Julie turned the next corner. “Do you want to drive by the bay and our old beach before we go to Ethan’s?” she asked.

I shook my head. “Later,” I said. I had a urinary-tract infection, which seemed terribly unjust since I hadn’t had sex in months. At that moment, all I could think about was using the bathroom at Ethan’s house.

It was early on Friday afternoon and Ethan had invited Julie, Shannon, Tanner and me to his house for the weekend. Shannon and Tanner had begged out, but I’d accepted. Something was pulling me down to the shore. I wanted to see what I remembered.

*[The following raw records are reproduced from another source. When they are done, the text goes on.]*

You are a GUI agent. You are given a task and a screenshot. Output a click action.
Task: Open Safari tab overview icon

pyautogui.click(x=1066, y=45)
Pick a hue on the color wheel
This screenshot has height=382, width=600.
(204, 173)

For a number of reasons, I wished that Shannon and Tanner were with us. I wanted my niece to see an important part of her mother’s childhood, but more than that, I thought that both Julie and I needed more time with Shannon and Tanner. I liked the little I knew of Tanner. I’d only gotten to spend time with him at the barbecue, but he’d impressed me and I thought Shannon could do far worse than a bright, socially conscious—not to mention handsome—young man. Not nearly young enough; I agreed with Julie on that point. Still, that was not our choice to make. The thing that wrenched my heart and that I knew was killing Julie, was that Shannon wanted to move so far away from us. I remembered what it was like to be young and in love and yearning for my independence, and visiting home had been one of the last things on my mind.

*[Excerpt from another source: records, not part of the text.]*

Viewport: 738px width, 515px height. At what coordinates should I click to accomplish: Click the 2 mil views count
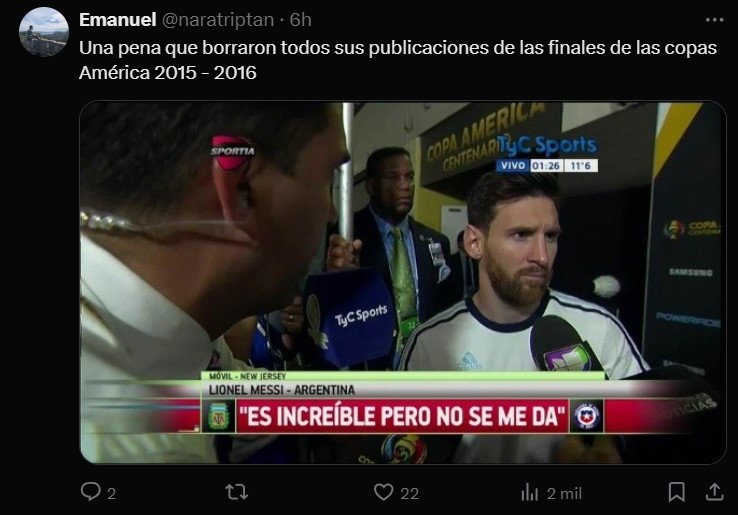564,493
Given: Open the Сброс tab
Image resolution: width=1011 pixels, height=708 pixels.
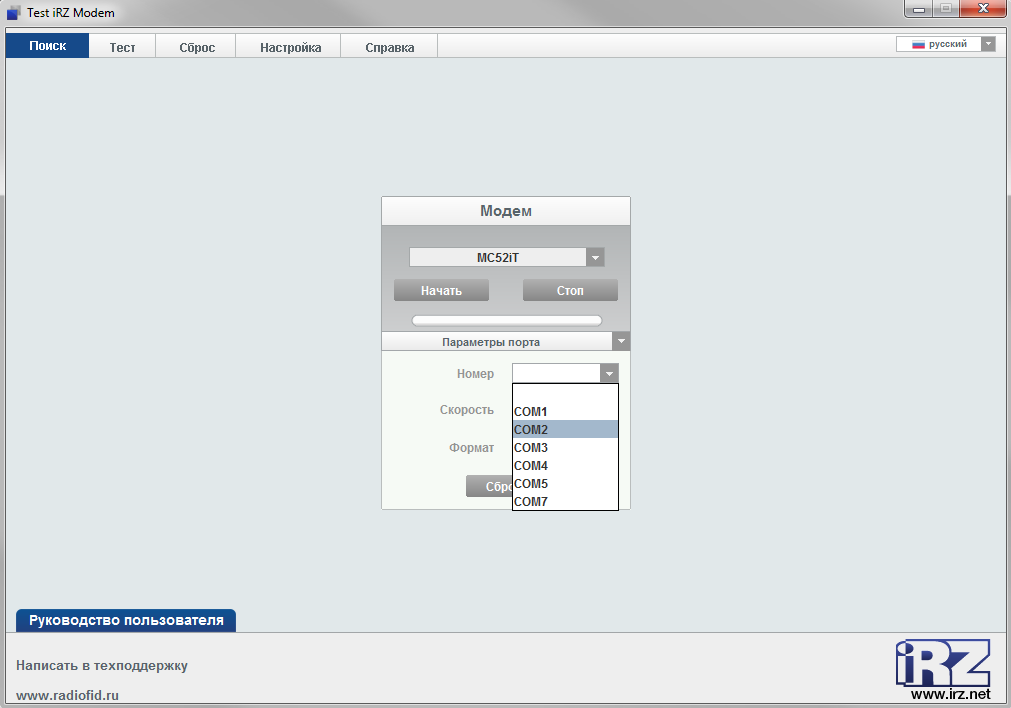Looking at the screenshot, I should [x=197, y=47].
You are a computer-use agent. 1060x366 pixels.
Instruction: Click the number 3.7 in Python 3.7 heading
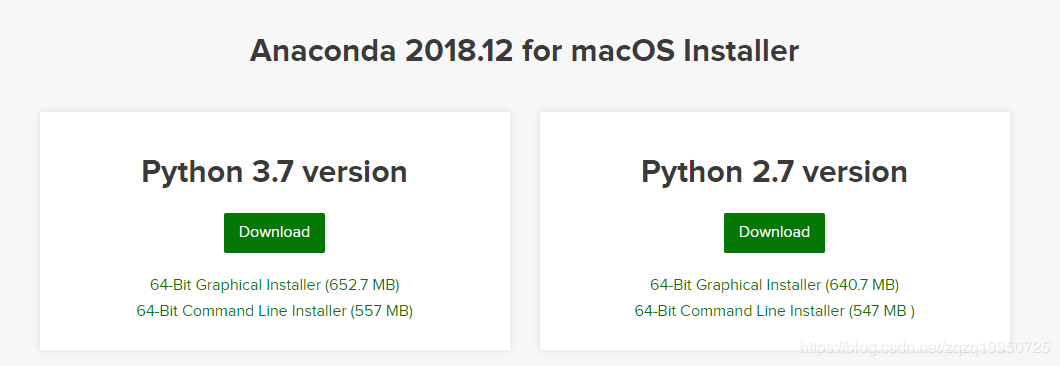pos(272,172)
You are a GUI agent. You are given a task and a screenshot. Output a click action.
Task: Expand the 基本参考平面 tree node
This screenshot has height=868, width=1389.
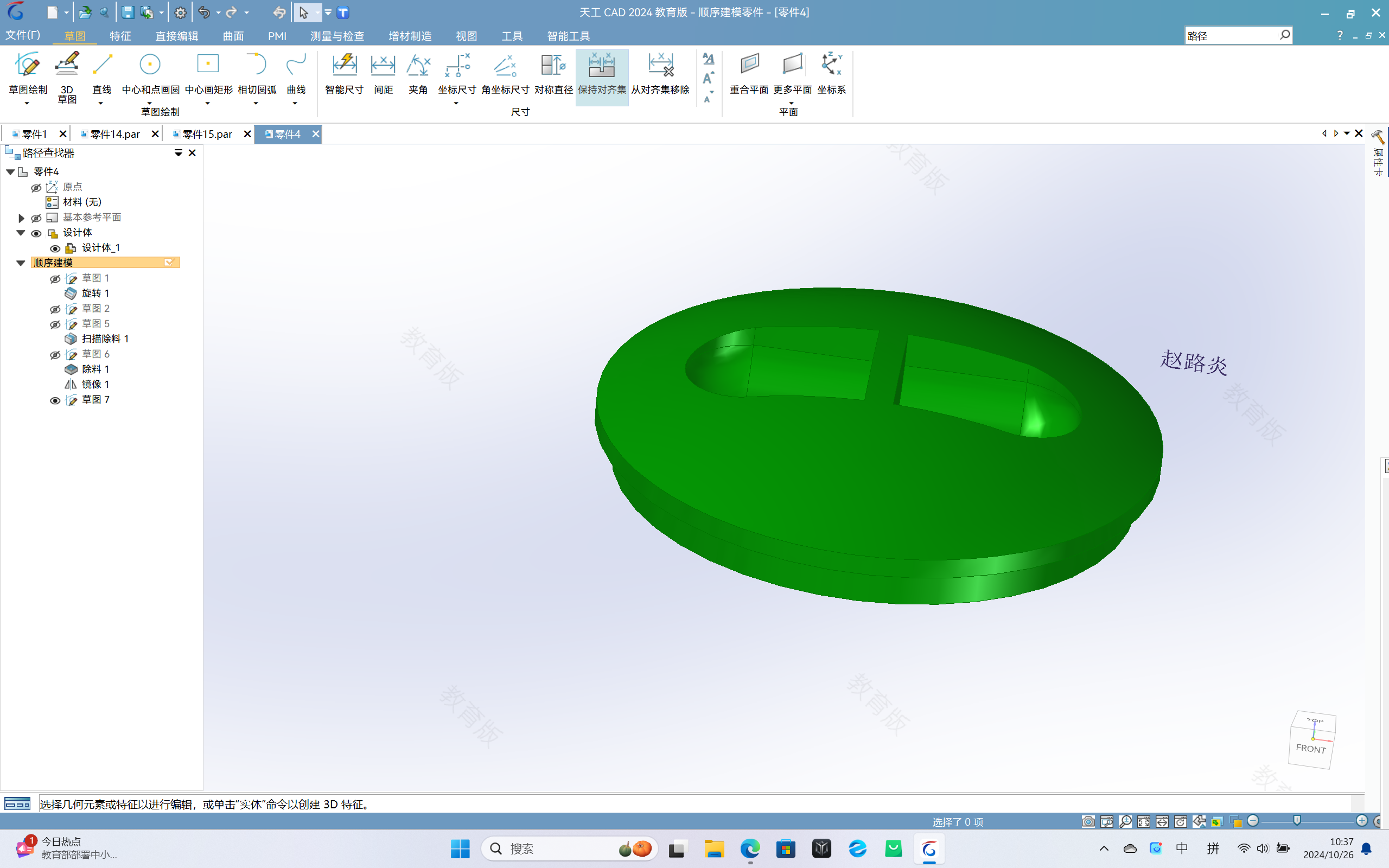tap(22, 217)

“You know,” I said now to Julie, “we’ll just have to go to Colorado ourselves a couple of times a year. We’ll take Mom with us.”

“What?” She glanced at me in confusion, then laughed. “Oh, you’re back on that topic again.” We’d talked about Shannon and Tanner for most of the ride down the shore, but I could see that Julie had now shifted gears to our old neighborhood and Ethan. “I don’t plan to go to Colorado a couple of times a year,” she said, “because I don’t intend to let Shannon go.”

“She’s pregnant,” I said. “She can become legally emancipated and do whatever she likes if she wants to.”

“Can we talk about this later?” she asked, as we turned yet another corner.

“Sure,” I said. We’d recently gotten into this dance of Julie denying the reality of Shannon’s leaving and me trying to force it down her throat. “Sorry to be a pain,” I added.

To our right, between some houses, I saw the canal.

“Oh!” I said. “Is this our old street?”

“Uh-huh.”

“Wow. I’d never recognize it,” I said. Then I asked rhetorically, “Where did all these houses come from?”

Julie stopped the car in front of a sunny yellow-and-white Cape Cod.

“Do you recognize this one?” she asked.

I didn’t. “Is that ours?” The house meant nothing to me.